The cartridge needs to be replaced when full and I have tried many times to buy this item at Lidl but it is never in stock.
The iron cost £59.99 and cannot be properly used until I get the replacement part.
I was told it should be in stock sometime in 2019, which isn’t satisfactory, but I can’t get any further answers. Catherine Docherty, Lanarks
A — I was sure your case would be straightforward to iron out. You had a receipt and had asked for the replacement. Neither Lidl nor the German company it directed you to for warranty issues produced this.
In my dealings with Lidl over several weeks, no indication was given that it would be able to supply the missing part in the near future. As such, your year-old iron was unfit for purpose. Lidl therefore owed you a refund and I told them so.
Finally, Lidl agreed, paying you back the £60 for the iron plus a coupon to use in store.
Q — NEARLY a year ago, I used a PPI firm to get Capital One to agree to a payment due to my late husband. Unfortunately the cheque I got was in his name, so I can’t cash it.
I sent the company his death certificate and our marriage certificate, as requested, but still nothing has been done. Margaret Carmichael, Dumfries & Galloway
A — With neither the PPI firm that you were paying a huge commission to, nor Capital One helping you with this, you called on me.
I asked Capital One to look into your case again and it sprang into action, sending a cheque made out to you for nearly £600. You were delighted.
Q — LAST July I made two separate bookings with Ryanair to travel from Birmingham to Dublin – one for my own family and the other for friends.
Before our trip, Ryanair changed its baggage policy. Initially it said we’d all have to pay extra for our bags, later agreeing by email that, as we had booked prior to the changes, there would be no additional charge.
Our friends travelled the day after my family, on the first day of the new baggage charges, and had to pay £80.
On our return trip all of our bags were checked in and no one had to pay any more.
A Ryanair representative confirmed that our friends were entitled to get the £80 refunded.
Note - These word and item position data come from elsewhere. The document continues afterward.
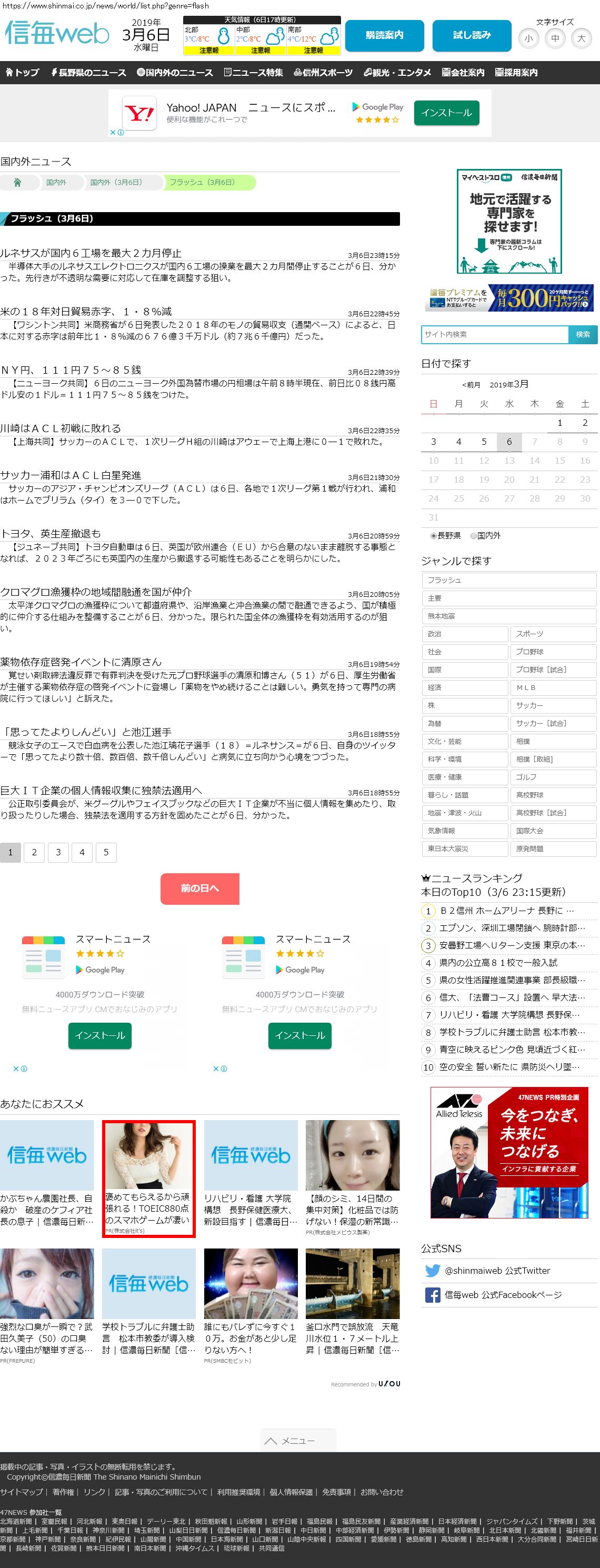Viewport: 600px width, 1568px height.
Task: Open 長野県のニュース menu
Action: pyautogui.click(x=88, y=73)
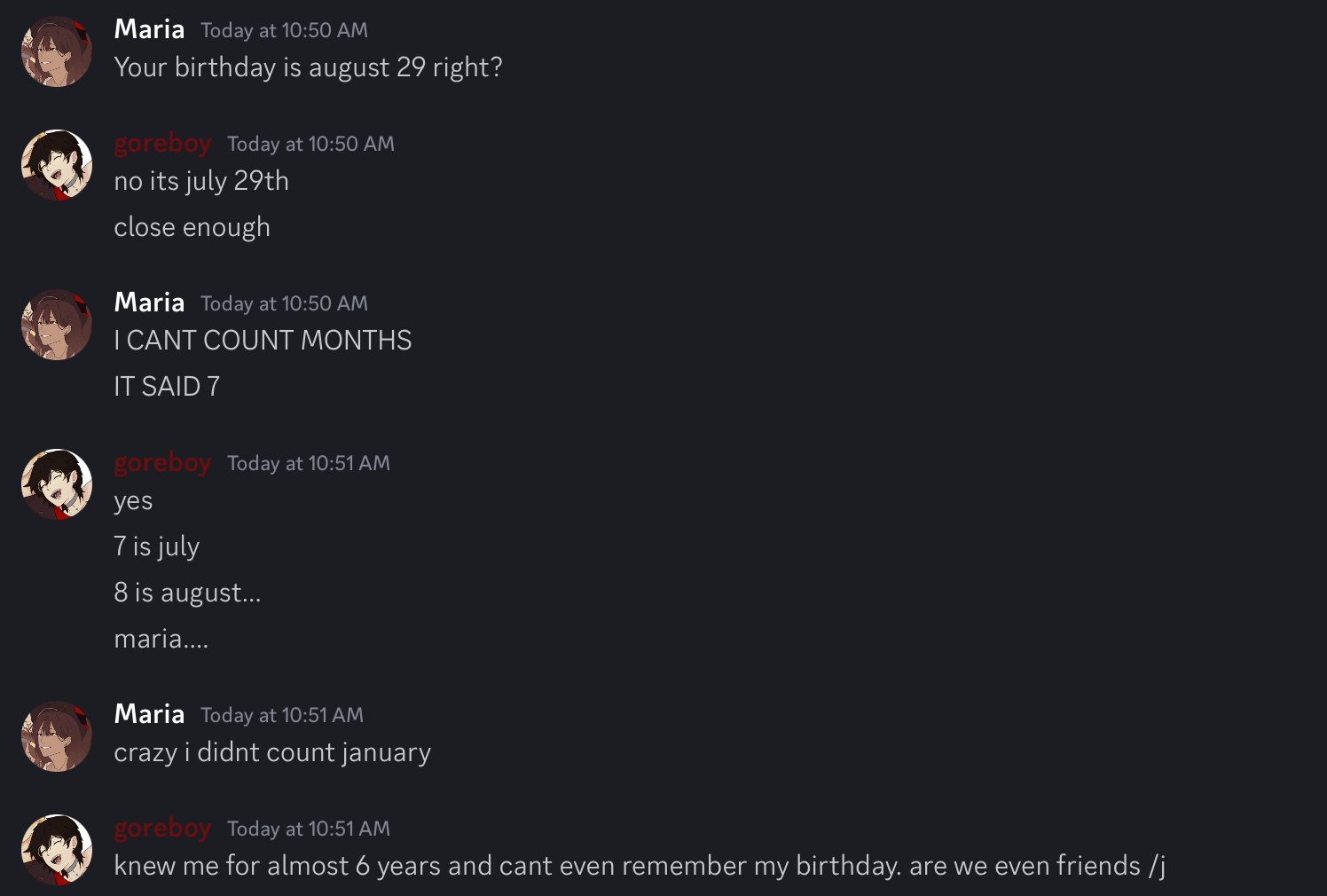Click the Maria username above 'crazy i didnt count january'
The image size is (1327, 896).
click(149, 714)
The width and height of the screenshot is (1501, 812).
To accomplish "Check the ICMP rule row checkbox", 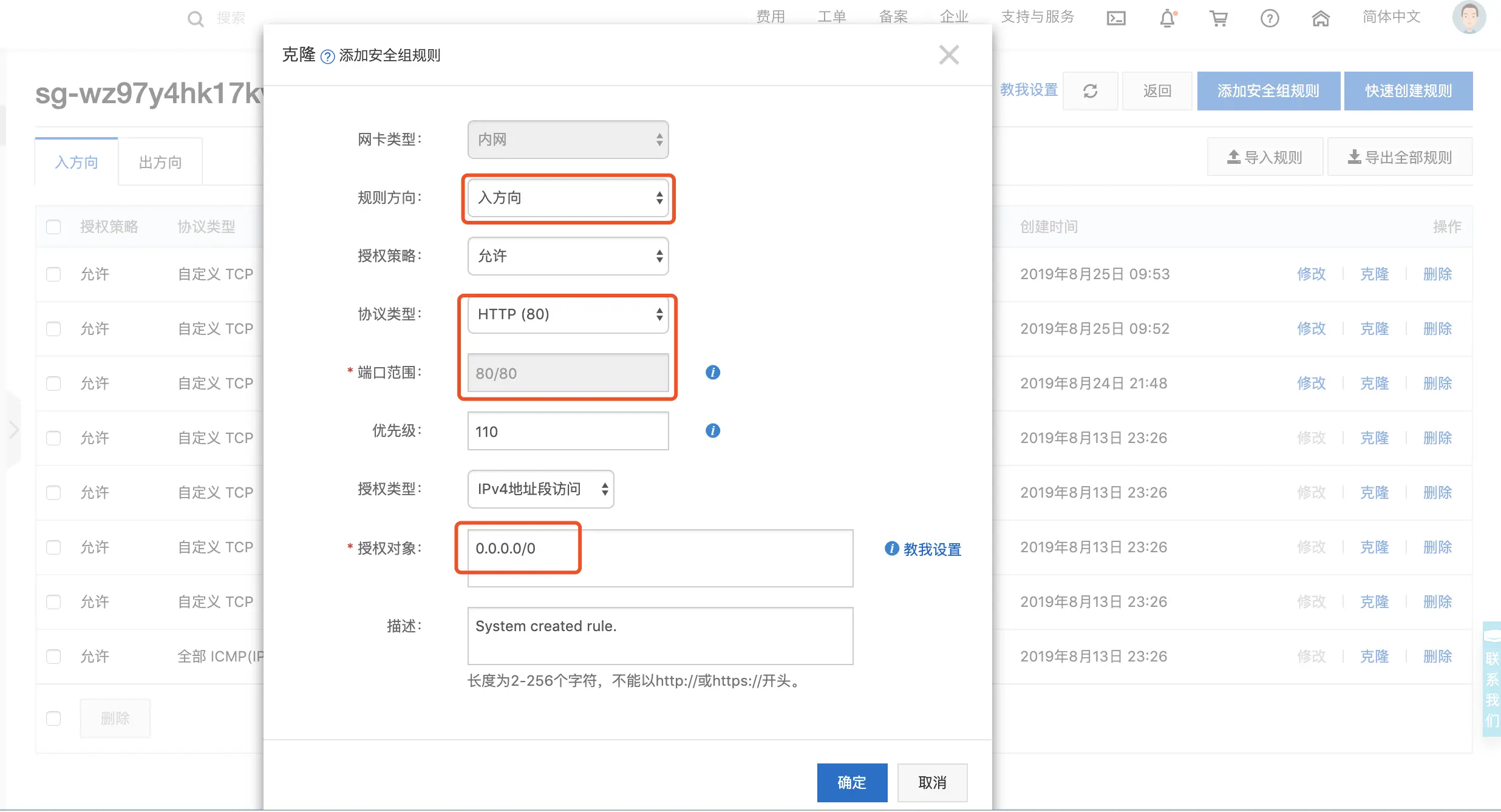I will coord(53,657).
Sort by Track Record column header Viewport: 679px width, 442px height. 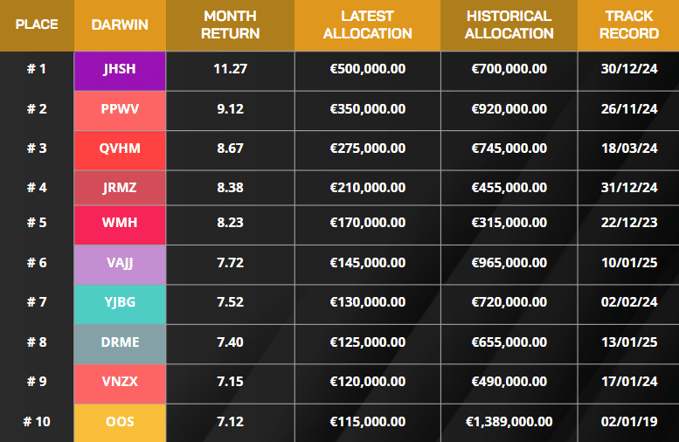630,25
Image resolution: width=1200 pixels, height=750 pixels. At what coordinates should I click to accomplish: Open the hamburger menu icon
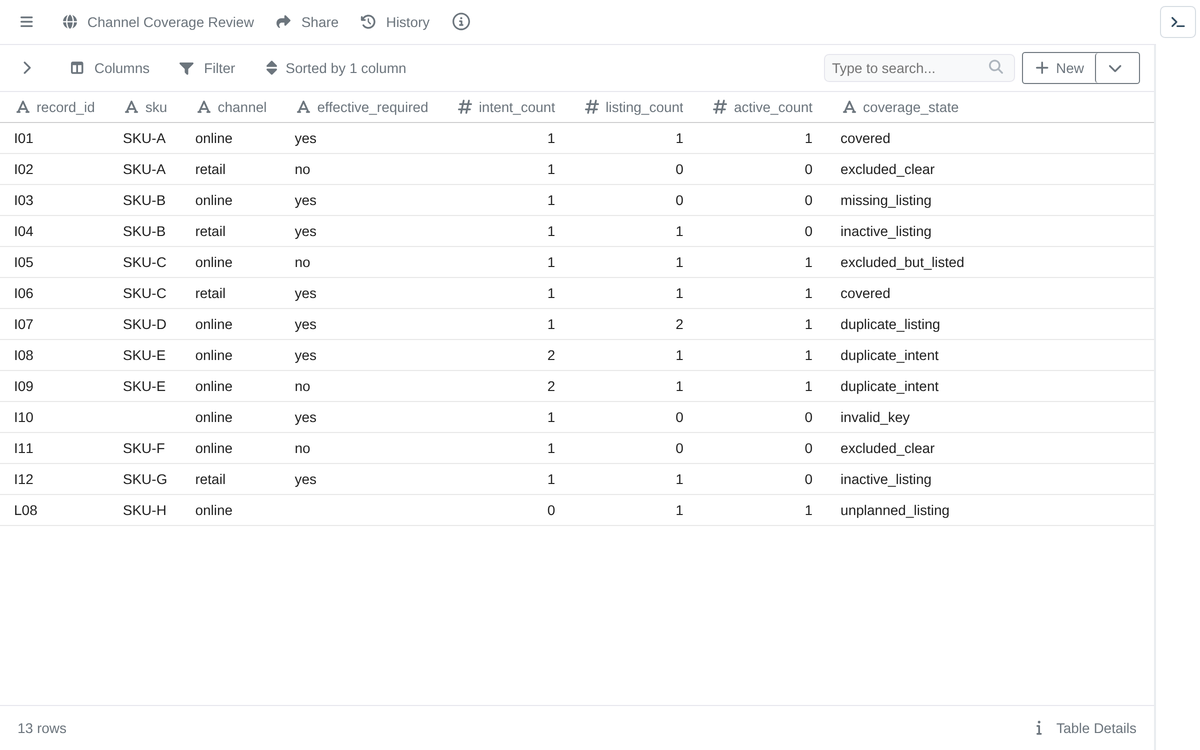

She said it would be very simple to resolve. But following complaints, web chats, emails and expensive phone calls, this is proving to be anything but simple. We’ve had no response and no refund. Geraldine McLeish, Birmingham
A — From November 1, 2018, Ryanair brought in a new baggage policy – all passengers had to pay to take anything but a small handbag on board.
The budget airline agreed to allow you and those you booked for to take a 10kg bag each, free of charge. This backfired for your friends, but a refund seemed impossible.
The day before I contacted the airline, Ryanair washed its hands of your complaint. But three days later – with me on its case – it changed its stance.